For the year ended December
31, 2020, net loss (income) from continuing
operations decreased to a net loss of $46
million from net income of $83 million, or by
$129 million, compared to the same period in
2019. The decrease was primarily driven by the
receipt of satellite insurance proceeds of $183
million and a gain on sale of assets of $136
million in 2019 that did not reoccur in 2020.
The decrease was partially offset by an $85
million gain on remeasurement of the previously
held equity interest in Vricon and increases in
revenues in the Space Infrastructure segment.

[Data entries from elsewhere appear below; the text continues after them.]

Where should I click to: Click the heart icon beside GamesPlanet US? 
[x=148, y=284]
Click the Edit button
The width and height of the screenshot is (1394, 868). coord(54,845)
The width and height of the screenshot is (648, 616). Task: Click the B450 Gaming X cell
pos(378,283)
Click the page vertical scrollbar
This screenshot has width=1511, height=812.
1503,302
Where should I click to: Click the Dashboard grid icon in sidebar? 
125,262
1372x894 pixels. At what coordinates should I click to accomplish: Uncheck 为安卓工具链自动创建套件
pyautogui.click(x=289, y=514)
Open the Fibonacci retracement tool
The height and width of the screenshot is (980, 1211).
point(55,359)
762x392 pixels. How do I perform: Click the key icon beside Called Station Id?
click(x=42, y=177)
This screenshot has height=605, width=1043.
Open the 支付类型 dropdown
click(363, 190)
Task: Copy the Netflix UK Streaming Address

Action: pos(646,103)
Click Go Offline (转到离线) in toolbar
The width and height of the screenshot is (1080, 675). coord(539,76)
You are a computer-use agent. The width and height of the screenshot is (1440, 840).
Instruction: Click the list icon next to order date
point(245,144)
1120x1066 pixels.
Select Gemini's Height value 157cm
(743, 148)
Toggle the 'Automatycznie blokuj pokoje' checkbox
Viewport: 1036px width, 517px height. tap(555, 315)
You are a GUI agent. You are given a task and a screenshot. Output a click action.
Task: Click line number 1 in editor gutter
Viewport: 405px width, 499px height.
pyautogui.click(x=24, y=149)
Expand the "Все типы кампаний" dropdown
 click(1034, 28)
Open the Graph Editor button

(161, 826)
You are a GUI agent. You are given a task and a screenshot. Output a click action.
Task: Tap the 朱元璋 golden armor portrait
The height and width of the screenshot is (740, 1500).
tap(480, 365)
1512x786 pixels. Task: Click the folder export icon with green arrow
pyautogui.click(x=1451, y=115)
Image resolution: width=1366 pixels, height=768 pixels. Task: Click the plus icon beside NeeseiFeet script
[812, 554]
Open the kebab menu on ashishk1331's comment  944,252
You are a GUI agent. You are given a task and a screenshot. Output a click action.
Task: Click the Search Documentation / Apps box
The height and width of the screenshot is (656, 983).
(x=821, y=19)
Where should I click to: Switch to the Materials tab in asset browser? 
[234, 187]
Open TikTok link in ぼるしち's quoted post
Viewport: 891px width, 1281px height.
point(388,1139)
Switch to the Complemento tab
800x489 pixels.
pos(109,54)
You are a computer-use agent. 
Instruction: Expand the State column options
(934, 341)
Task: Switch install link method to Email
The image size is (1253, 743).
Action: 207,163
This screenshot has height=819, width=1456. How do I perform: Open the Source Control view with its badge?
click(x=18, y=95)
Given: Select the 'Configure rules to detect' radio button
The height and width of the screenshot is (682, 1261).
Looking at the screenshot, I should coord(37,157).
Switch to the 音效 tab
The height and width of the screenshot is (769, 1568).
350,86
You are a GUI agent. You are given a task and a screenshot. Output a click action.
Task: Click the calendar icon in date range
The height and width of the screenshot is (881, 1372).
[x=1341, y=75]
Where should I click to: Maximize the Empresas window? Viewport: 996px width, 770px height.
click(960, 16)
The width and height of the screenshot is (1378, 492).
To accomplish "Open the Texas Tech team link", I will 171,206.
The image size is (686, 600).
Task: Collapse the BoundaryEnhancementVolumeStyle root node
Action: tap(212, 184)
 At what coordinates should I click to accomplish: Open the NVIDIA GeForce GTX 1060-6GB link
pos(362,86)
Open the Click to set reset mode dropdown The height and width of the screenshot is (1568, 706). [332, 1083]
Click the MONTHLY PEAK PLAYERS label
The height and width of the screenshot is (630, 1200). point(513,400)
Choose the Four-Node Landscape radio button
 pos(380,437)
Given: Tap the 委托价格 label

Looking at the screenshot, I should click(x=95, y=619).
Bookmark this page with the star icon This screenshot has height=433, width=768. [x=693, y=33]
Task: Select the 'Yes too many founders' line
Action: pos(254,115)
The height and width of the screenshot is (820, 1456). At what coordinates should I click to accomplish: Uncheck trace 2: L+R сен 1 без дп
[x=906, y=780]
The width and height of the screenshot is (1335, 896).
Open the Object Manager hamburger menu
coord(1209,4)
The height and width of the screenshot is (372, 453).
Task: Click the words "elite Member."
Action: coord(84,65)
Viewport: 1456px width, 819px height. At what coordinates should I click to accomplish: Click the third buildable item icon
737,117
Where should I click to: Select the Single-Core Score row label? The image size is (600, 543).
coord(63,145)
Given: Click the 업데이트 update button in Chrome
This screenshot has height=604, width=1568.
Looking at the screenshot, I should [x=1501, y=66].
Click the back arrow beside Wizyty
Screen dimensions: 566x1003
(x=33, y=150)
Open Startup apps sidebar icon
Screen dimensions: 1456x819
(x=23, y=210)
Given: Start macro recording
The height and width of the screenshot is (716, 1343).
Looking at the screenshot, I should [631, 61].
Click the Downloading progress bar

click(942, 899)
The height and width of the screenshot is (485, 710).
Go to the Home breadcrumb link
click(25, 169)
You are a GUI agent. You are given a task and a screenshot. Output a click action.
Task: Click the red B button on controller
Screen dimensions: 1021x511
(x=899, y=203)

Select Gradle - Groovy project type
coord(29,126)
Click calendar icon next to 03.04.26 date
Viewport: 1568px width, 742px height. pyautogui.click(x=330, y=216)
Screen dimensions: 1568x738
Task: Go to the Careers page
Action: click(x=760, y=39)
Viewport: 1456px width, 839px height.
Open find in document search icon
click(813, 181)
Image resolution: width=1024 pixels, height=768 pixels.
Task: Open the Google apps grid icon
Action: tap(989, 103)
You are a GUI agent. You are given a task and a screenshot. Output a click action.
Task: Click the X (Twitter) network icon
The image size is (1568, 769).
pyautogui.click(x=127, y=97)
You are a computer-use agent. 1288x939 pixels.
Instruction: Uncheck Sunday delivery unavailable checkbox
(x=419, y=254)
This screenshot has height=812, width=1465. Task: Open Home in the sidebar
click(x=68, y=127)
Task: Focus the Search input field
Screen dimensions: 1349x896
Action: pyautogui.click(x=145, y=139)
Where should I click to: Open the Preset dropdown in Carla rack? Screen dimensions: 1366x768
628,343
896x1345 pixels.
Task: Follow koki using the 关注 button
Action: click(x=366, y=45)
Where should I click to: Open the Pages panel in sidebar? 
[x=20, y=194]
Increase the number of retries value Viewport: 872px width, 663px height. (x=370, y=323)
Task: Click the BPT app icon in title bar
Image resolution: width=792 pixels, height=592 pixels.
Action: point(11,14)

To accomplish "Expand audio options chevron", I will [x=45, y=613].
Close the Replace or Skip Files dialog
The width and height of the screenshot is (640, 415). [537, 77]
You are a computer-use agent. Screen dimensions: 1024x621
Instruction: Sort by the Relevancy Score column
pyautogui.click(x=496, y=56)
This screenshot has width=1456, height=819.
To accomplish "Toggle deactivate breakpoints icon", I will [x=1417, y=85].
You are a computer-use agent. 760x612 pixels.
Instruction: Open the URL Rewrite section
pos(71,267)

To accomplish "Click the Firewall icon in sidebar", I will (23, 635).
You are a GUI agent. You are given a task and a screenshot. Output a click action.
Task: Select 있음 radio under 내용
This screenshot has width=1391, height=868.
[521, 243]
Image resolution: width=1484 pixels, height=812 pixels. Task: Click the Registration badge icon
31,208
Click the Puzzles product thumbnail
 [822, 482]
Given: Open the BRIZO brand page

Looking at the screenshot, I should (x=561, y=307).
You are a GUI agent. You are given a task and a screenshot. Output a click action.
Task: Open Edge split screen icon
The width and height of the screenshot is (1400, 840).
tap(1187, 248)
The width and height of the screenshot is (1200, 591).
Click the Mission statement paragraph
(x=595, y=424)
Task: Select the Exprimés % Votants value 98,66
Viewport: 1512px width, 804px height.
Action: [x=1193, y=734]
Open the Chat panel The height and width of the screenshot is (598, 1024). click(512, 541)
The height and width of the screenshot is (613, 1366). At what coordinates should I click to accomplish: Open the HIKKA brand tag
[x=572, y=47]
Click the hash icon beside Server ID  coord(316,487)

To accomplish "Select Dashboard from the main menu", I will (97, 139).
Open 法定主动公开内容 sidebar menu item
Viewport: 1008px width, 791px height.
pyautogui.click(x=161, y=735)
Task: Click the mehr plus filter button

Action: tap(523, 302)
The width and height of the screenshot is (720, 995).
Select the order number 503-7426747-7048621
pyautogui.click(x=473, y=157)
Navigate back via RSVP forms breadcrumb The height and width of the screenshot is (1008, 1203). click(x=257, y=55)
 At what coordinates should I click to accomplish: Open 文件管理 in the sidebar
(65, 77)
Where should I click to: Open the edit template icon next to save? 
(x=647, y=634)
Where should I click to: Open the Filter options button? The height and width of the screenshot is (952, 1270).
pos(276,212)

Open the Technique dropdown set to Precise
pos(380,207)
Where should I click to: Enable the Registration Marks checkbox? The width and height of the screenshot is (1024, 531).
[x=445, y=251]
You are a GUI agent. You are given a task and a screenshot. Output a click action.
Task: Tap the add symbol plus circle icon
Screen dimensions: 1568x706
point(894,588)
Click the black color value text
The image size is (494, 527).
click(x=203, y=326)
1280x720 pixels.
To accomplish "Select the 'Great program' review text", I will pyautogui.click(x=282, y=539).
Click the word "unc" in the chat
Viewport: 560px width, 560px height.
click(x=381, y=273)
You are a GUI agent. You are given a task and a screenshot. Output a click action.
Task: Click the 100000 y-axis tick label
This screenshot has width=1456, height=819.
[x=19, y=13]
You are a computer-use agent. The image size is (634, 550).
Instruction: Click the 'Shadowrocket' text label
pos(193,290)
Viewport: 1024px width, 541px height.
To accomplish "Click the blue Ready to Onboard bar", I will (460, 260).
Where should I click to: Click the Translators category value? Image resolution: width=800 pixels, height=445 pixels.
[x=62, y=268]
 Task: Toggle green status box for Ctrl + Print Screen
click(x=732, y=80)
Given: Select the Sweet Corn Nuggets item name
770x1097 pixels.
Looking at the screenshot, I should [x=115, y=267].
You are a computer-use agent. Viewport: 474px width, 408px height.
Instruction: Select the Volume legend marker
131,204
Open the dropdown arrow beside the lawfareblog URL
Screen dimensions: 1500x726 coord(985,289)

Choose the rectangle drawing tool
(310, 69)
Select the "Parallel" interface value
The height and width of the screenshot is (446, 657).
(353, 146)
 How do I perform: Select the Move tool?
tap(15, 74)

For the three months ended
December 31, 2020, Adjusted EBITDA was $95
million and Adjusted EBITDA as a percentage of
consolidated revenues (“Adjusted EBITDA margin
percentage”) was 20.3%. This is compared to
Adjusted EBITDA of $100 million and Adjusted
EBITDA margin percentage of 24.4% for the fourth
quarter of 2019. The decrease was driven by
lower Adjusted EBITDA from the Earth
Intelligence segment primarily as a result of a
$30 million decrease in deferred revenue
recognized related to the EnhancedView Contract
discussed above, partially offset by higher
Adjusted EBITDA from the Space Infrastructure
segment.
For the year ended December
31, 2020, Adjusted EBITDA was $422 million and
Adjusted EBITDA as a percentage of consolidated
revenues was 24.5%. This is compared to Adjusted
EBITDA of $416 million and Adjusted EBITDA
margin percentage of 25.0% for the year ended
2019. The increase was driven by higher Adjusted
EBITDA from the Space Infrastructure segment and
lower corporate and other expenses partially
offset by lower Adjusted EBITDA from the Earth
Intelligence segment primarily as a result of a
$40 million decrease in deferred revenue
recognized related to the EnhancedView Contract
discussed above.
Our results of operations for the year ended December 31, 2020 include the current estimated impact of COVID-19. We had COVID-19 related EAC growth of $27 million within the Space Infrastructure segment, which negatively impacted earnings for the year ended December 31, 2020. The changes in the EACs are due to increases in estimated program costs associated with the COVID-19 operating posture and the estimated impact of certain items such as supplier delays and increased labor hours along with actuals realized during the year ended December 31, 2020
We had total order backlog
of $1.9 billion as of December 31, 2020 compared
to $1.6 billion as of December 31, 2019. The
increase in backlog was primarily driven by an
increase in the Space Infrastructure segment due
to new contracts with the U.S. government. There
was also a decrease in the Earth Intelligence
segment driven by revenue recognized during the
period, partially offset by the annual exercise
of the $300 million EnhancedView Contract
option. Our unfunded contract options totaled
$0.9 billion and $1.4 billion as of December 31,
2020 and December 31, 2019, respectively.